Вера Павлова. Ручная кладь: Стихи 2004–2005 гг. – М.: Захаров, 2006, 320 с.
Вера Павлова родилась в Москве, окончила Академию музыки им. Гнесиных, автор восьми книг («Небесное животное», «Линия отрыва», «Четвертый сон», «Интимный дневник отличницы», «По обе стороны поцелуя» и др.), среди которых одно «избранное»: «Совершеннолетие» (2002) – лауреат Большой премии им. Аполлона Григорьева.
Очередной сборник стихов. Что хорошо: все тексты короткие. Все. Сейчас подобное – редкость, и надо ее ценить. Что еще хорошо (хотя для многих «истинных поклонников» скорее плохо): мало неприличных слов. Мало, но есть. Темы-то у Павловой все равно те же самые, то есть предельно неприличные. Первая: любовь, вторая: любовь. Речь, сами понимаете, идет о любви физической. Ибо другой и не бывает. «Если хмуришь брови,/ значит, я ни при чем. / Если вижу профиль,/ значит, ты за рулем. / Если сплеча рубишь, / кровь на плече моя. / Если меня не любишь, значит, это не я».
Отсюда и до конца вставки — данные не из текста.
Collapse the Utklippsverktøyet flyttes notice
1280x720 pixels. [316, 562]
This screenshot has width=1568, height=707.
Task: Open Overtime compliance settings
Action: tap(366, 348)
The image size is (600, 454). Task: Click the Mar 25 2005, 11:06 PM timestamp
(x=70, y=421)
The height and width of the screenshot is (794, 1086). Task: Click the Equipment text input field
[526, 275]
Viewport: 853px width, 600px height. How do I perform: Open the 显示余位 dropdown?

Что плохо: много стихов про стихи. Даже не много, но они ведь есть, есть они. И у всех есть. Сколько же можно? Кино про кино, стихи про стихи. Хотя, разумеется, все грешат, тем более у Павловой даже стихи про стихи, и те хорошие. Так что данный пункт про «плохо» можно перенести в рубрику про «хорошо». Что еще плохо: почти все стихи одинаковы. Помните, историю с эпиграммой Гафта на Ахеджакову? «Всегда играет одинаково артистка Лия Ахеджакова». Он потом объяснял: одинаково ХОРОШО. Тот же случай и с Павловой. В конце концов почему яблоко должно напоминать по вкусу слабосоленую сельдь? Яблоко должно быть яблоком. И восьмистишие – излюбленный павловский размер – должно быть восьмистишием. Значит, и данный пункт про «плохо» можно перенести в рубрику про «хорошо». Если меня не любишь... Вот именно.
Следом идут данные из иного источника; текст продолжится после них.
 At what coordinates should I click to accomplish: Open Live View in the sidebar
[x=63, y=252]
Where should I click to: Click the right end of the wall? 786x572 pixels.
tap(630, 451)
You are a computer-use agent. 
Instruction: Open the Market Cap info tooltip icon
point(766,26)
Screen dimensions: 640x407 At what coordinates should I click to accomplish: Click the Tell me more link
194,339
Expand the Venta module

Тем более что и Павлова меняется. Эротики вот стало меньше. Мало того, эротика ее, как говорят порнодельцы, – стала мягче. Так и должно быть. Естественный процесс. Как бы вам объяснить? Ну, вот пример из мира прекрасного. Раньше мы пили стаканами и не закусывая, теперь рюмками – закусывая, запивая. Но пить-то меньше не стали! Души наши не стали черствее.
Так и здесь. Поэт меняется. Что делать? Дети растут, родители стареют – вот и стихи немножечко о другом уже. И меньше неприличных слов. Главное, что любовь, чудесная любовь все равно остается такой же чудесной: «Напиши струей на снегу,/ слово из которого льется. / Я так никогда не смогу. / Не дано – надо. Но – хотца!../ Отливает солнцем струя. / О, какая дивная нега –/ написать здесь свое Здесь-был-я/ на скрижалях первого снега!..»
Есть у Павловой даже гражданская лирика, хотя и она, разумеется, не без эротики: «Не знали, что такое зависть,/ глотали комплексный обед,/ одною «Правдой» подтирались/ и веровали: Бога нет». Редкий, согласитесь, случай. Ибо значительно больше все же привычного, знакомого. Того, что и ждут от нее: «За тобой,/ мой родной,/ как за каменной стеной:/ хочешь – пой,/ хочешь – вой,/ хочешь – бейся головой».
Такая вот ручная кладь. То есть то, что несут на руках. Мужчина несет ее, она несет свою красоту. В том числе и красоту слов. «Дело не в подкрашивании губ и век,/ не в кружевах и блестящих камушках.../ Женщина – это такой человек,/ которому все время хочется замуж». Поэт, любой автор книг, кстати, тоже. Хочет замуж за читателя. Что ж, мир, как говорится, и любовь.